Standing stone, Timoney Hills, Co. Tipperary
Co. Tipperary |
Stone Monuments
Scattered across the undulating pasture of a Tipperary estate are the remnants of what was once one of the largest concentrations of standing stones in Ireland, and yet one particular stone, designated 5Y1 on a 1930s survey map, has simply vanished.
No surface trace remains where it was recorded standing. That absence is, in its own way, as interesting as the stones that survive.

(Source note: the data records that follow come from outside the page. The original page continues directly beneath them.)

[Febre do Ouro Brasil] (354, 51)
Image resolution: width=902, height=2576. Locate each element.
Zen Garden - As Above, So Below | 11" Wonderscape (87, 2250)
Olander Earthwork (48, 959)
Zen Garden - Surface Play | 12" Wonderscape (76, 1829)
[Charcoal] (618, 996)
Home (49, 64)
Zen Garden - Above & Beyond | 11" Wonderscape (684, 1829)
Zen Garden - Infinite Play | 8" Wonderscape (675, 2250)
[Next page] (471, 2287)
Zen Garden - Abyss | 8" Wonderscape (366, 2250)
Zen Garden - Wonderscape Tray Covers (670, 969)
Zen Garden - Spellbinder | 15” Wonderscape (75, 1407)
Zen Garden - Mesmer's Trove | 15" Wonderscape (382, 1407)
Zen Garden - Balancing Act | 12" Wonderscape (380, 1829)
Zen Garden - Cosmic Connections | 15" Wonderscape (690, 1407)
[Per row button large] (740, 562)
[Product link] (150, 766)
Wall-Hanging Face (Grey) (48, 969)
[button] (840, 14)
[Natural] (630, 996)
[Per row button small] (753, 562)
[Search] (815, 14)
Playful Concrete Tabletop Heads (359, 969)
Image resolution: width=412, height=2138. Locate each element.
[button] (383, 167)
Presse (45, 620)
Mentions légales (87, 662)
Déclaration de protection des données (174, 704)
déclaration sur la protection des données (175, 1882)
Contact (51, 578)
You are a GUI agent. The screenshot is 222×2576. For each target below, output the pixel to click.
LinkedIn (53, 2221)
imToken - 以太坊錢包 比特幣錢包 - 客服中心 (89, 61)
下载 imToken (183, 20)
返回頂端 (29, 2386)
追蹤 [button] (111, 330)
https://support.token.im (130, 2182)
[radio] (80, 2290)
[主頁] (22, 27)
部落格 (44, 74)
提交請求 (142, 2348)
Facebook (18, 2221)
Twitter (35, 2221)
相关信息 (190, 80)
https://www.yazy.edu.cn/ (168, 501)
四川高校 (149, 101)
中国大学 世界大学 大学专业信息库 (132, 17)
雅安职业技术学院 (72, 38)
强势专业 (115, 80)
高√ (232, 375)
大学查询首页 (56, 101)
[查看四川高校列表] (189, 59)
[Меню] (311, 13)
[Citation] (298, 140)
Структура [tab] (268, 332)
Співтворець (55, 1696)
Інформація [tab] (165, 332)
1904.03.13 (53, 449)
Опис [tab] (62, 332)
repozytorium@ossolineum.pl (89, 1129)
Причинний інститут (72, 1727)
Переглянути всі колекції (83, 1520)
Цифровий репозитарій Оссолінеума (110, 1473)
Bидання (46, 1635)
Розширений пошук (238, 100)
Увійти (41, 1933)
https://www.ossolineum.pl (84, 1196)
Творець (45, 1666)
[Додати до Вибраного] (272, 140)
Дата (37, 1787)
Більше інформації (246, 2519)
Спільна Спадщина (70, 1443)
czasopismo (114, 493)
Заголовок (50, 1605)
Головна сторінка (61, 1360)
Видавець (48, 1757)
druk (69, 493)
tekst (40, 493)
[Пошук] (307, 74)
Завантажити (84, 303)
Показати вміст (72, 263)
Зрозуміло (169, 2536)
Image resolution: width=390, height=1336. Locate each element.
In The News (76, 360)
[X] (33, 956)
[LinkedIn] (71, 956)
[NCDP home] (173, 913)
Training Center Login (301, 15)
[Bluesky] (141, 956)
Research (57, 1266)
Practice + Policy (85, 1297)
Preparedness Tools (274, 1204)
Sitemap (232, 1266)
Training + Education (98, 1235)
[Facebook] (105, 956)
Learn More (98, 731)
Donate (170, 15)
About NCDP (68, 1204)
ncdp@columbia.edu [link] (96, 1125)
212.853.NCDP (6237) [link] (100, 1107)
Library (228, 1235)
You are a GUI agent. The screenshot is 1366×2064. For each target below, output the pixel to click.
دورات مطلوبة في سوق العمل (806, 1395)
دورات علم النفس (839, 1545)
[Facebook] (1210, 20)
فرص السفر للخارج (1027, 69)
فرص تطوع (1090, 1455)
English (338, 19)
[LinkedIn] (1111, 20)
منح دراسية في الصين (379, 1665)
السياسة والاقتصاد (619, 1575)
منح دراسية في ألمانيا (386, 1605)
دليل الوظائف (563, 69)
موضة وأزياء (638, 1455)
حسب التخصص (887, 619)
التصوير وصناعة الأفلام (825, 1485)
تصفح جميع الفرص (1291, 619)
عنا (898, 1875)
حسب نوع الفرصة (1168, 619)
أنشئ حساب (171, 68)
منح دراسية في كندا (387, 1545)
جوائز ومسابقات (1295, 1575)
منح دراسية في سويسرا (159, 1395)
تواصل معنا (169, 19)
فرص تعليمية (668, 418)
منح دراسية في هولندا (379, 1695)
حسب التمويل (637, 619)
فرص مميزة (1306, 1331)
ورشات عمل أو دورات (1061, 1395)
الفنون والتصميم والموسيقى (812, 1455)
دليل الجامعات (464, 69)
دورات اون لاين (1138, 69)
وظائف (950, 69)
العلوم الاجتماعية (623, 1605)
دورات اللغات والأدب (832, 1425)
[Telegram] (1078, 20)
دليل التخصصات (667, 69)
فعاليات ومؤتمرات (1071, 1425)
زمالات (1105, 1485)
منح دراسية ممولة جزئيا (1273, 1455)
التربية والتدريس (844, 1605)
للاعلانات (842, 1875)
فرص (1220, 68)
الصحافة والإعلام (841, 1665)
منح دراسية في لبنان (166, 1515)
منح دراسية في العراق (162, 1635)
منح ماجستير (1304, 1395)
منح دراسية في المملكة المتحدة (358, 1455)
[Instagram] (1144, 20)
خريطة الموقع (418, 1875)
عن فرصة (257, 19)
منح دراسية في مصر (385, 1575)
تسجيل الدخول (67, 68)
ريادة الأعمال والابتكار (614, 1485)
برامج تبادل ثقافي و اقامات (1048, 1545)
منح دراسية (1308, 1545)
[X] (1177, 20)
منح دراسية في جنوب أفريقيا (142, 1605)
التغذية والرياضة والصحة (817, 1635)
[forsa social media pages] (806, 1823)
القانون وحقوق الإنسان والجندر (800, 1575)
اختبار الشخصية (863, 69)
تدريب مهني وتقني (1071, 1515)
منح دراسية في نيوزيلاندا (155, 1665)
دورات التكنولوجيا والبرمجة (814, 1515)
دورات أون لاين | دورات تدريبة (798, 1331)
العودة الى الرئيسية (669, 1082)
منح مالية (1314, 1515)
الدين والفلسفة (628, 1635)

The Timoney Hills complex spans two adjoining townlands, Timoney Hills and Cullaun, and the scale of what once existed here is genuinely difficult to account for. When the Inspector of National Monuments recorded the site between 1934 and 1936, he counted 221 stones still in place, 173 in Timoney Hills and 48 in Cullaun, all of red sandstone or conglomerate, standing between roughly 0.9 and 1.8 metres above ground. He noted that the stones did not appear to follow any particular arrangement, with the exception of one stone circle in Cullaun. A later survey published in the Archaeological Survey of Ikerrin mapped as many as 245 stones in total, along with five cairns, and recorded that 70 of the stones and all five cairns had by then been removed. The attrition, in other words, had been going on for some time before anyone thought to count what remained. What complicates the picture further is that these stones sit within the landscaped grounds of Timoney Park, the estate of the Parker-Hutchinson family, and that context has led some researchers to question whether the monuments are genuinely prehistoric or whether at least some of them were arranged or introduced during the ornamental landscaping of the estate. The question has not been definitively resolved, and it gives the whole site an ambiguity that a more straightforward megalithic monument would lack.